• WORK TO COMPLETE: Could you set out every line of the listing below as a JSON list of strings, one string per line, skipping blank lines?
** Begin **
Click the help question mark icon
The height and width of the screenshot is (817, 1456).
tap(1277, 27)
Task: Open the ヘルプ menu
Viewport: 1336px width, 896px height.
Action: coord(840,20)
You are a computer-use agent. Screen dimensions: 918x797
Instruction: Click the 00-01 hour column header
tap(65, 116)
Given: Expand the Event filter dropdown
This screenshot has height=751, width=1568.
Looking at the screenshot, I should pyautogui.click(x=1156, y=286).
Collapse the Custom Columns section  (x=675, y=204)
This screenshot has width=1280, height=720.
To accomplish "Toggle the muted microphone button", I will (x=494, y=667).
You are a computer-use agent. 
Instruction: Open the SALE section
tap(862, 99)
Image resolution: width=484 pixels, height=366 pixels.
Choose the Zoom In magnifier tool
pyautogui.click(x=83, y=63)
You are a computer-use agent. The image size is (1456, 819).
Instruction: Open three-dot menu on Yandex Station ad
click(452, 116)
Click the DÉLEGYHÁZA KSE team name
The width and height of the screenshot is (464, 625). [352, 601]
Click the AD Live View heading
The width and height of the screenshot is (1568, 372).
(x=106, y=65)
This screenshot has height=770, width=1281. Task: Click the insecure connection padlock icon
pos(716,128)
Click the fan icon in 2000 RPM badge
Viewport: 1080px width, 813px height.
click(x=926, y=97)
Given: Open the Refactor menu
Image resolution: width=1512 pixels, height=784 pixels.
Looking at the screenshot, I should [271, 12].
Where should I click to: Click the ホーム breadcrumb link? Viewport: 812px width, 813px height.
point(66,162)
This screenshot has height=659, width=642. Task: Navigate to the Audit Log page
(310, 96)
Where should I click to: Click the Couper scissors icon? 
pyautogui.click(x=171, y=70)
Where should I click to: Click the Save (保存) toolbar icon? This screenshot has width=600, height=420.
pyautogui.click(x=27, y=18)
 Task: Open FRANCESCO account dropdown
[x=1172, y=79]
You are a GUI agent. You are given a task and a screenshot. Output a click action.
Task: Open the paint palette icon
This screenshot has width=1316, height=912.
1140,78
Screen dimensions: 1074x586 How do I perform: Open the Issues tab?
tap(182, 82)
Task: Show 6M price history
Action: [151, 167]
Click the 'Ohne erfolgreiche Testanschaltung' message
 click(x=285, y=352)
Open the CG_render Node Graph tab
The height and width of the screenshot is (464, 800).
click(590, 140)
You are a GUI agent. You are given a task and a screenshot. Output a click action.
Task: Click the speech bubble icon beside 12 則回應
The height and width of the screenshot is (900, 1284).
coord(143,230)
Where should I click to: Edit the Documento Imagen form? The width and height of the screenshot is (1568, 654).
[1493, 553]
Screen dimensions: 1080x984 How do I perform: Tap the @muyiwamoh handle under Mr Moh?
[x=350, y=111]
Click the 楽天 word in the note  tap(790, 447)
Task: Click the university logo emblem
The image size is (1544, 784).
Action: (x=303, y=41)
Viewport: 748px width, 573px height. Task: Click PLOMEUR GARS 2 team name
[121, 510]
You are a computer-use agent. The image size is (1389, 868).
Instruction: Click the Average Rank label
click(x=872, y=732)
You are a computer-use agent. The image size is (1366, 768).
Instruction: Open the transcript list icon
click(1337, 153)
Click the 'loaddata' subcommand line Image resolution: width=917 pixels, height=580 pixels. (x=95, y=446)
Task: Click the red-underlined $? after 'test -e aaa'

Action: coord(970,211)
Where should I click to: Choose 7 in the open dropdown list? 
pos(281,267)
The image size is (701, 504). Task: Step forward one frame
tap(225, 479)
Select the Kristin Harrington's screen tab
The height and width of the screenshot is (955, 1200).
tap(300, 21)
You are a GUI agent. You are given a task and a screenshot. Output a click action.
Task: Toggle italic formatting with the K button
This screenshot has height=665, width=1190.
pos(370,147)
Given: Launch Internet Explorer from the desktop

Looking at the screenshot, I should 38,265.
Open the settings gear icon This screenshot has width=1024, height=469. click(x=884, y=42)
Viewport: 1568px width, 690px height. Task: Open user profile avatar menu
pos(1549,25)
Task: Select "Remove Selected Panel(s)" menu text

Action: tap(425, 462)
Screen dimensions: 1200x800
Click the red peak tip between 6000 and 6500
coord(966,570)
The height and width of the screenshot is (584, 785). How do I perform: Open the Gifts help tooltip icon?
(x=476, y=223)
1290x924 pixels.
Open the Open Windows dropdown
** End **
• ANSWER TO THE TASK:
[
  "Click the help question mark icon",
  "The height and width of the screenshot is (817, 1456).",
  "tap(1277, 27)",
  "Task: Open the ヘルプ menu",
  "Viewport: 1336px width, 896px height.",
  "Action: coord(840,20)",
  "You are a computer-use agent. Screen dimensions: 918x797",
  "Instruction: Click the 00-01 hour column header",
  "tap(65, 116)",
  "Given: Expand the Event filter dropdown",
  "This screenshot has height=751, width=1568.",
  "Looking at the screenshot, I should pyautogui.click(x=1156, y=286).",
  "Collapse the Custom Columns section  (x=675, y=204)",
  "This screenshot has width=1280, height=720.",
  "To accomplish \"Toggle the muted microphone button\", I will (x=494, y=667).",
  "You are a computer-use agent. ",
  "Instruction: Open the SALE section",
  "tap(862, 99)",
  "Image resolution: width=484 pixels, height=366 pixels.",
  "Choose the Zoom In magnifier tool",
  "pyautogui.click(x=83, y=63)",
  "You are a computer-use agent. The image size is (1456, 819).",
  "Instruction: Open three-dot menu on Yandex Station ad",
  "click(452, 116)",
  "Click the DÉLEGYHÁZA KSE team name",
  "The width and height of the screenshot is (464, 625). [352, 601]",
  "Click the AD Live View heading",
  "The width and height of the screenshot is (1568, 372).",
  "(x=106, y=65)",
  "This screenshot has height=770, width=1281. Task: Click the insecure connection padlock icon",
  "pos(716,128)",
  "Click the fan icon in 2000 RPM badge",
  "Viewport: 1080px width, 813px height.",
  "click(x=926, y=97)",
  "Given: Open the Refactor menu",
  "Image resolution: width=1512 pixels, height=784 pixels.",
  "Looking at the screenshot, I should [271, 12].",
  "Where should I click to: Click the ホーム breadcrumb link? Viewport: 812px width, 813px height.",
  "point(66,162)",
  "This screenshot has height=659, width=642. Task: Navigate to the Audit Log page",
  "(310, 96)",
  "Where should I click to: Click the Couper scissors icon? ",
  "pyautogui.click(x=171, y=70)",
  "Where should I click to: Click the Save (保存) toolbar icon? This screenshot has width=600, height=420.",
  "pyautogui.click(x=27, y=18)",
  " Task: Open FRANCESCO account dropdown",
  "[x=1172, y=79]",
  "You are a GUI agent. You are given a task and a screenshot. Output a click action.",
  "Task: Open the paint palette icon",
  "This screenshot has width=1316, height=912.",
  "1140,78",
  "Screen dimensions: 1074x586 How do I perform: Open the Issues tab?",
  "tap(182, 82)",
  "Task: Show 6M price history",
  "Action: [151, 167]",
  "Click the 'Ohne erfolgreiche Testanschaltung' message",
  " click(x=285, y=352)",
  "Open the CG_render Node Graph tab",
  "The height and width of the screenshot is (464, 800).",
  "click(590, 140)",
  "You are a GUI agent. You are given a task and a screenshot. Output a click action.",
  "Task: Click the speech bubble icon beside 12 則回應",
  "The height and width of the screenshot is (900, 1284).",
  "coord(143,230)",
  "Where should I click to: Edit the Documento Imagen form? The width and height of the screenshot is (1568, 654).",
  "[1493, 553]",
  "Screen dimensions: 1080x984 How do I perform: Tap the @muyiwamoh handle under Mr Moh?",
  "[x=350, y=111]",
  "Click the 楽天 word in the note  tap(790, 447)",
  "Task: Click the university logo emblem",
  "The image size is (1544, 784).",
  "Action: (x=303, y=41)",
  "Viewport: 748px width, 573px height. Task: Click PLOMEUR GARS 2 team name",
  "[121, 510]",
  "You are a computer-use agent. The image size is (1389, 868).",
  "Instruction: Click the Average Rank label",
  "click(x=872, y=732)",
  "You are a computer-use agent. The image size is (1366, 768).",
  "Instruction: Open the transcript list icon",
  "click(1337, 153)",
  "Click the 'loaddata' subcommand line Image resolution: width=917 pixels, height=580 pixels. (x=95, y=446)",
  "Task: Click the red-underlined $? after 'test -e aaa'",
  "Action: coord(970,211)",
  "Where should I click to: Choose 7 in the open dropdown list? ",
  "pos(281,267)",
  "The image size is (701, 504). Task: Step forward one frame",
  "tap(225, 479)",
  "Select the Kristin Harrington's screen tab",
  "The height and width of the screenshot is (955, 1200).",
  "tap(300, 21)",
  "You are a GUI agent. You are given a task and a screenshot. Output a click action.",
  "Task: Toggle italic formatting with the K button",
  "This screenshot has height=665, width=1190.",
  "pos(370,147)",
  "Given: Launch Internet Explorer from the desktop",
  "Looking at the screenshot, I should 38,265.",
  "Open the settings gear icon This screenshot has width=1024, height=469. click(x=884, y=42)",
  "Viewport: 1568px width, 690px height. Task: Open user profile avatar menu",
  "pos(1549,25)",
  "Task: Select \"Remove Selected Panel(s)\" menu text",
  "Action: tap(425, 462)",
  "Screen dimensions: 1200x800",
  "Click the red peak tip between 6000 and 6500",
  "coord(966,570)",
  "The height and width of the screenshot is (584, 785). How do I perform: Open the Gifts help tooltip icon?",
  "(x=476, y=223)",
  "1290x924 pixels.",
  "Open the Open Windows dropdown"
]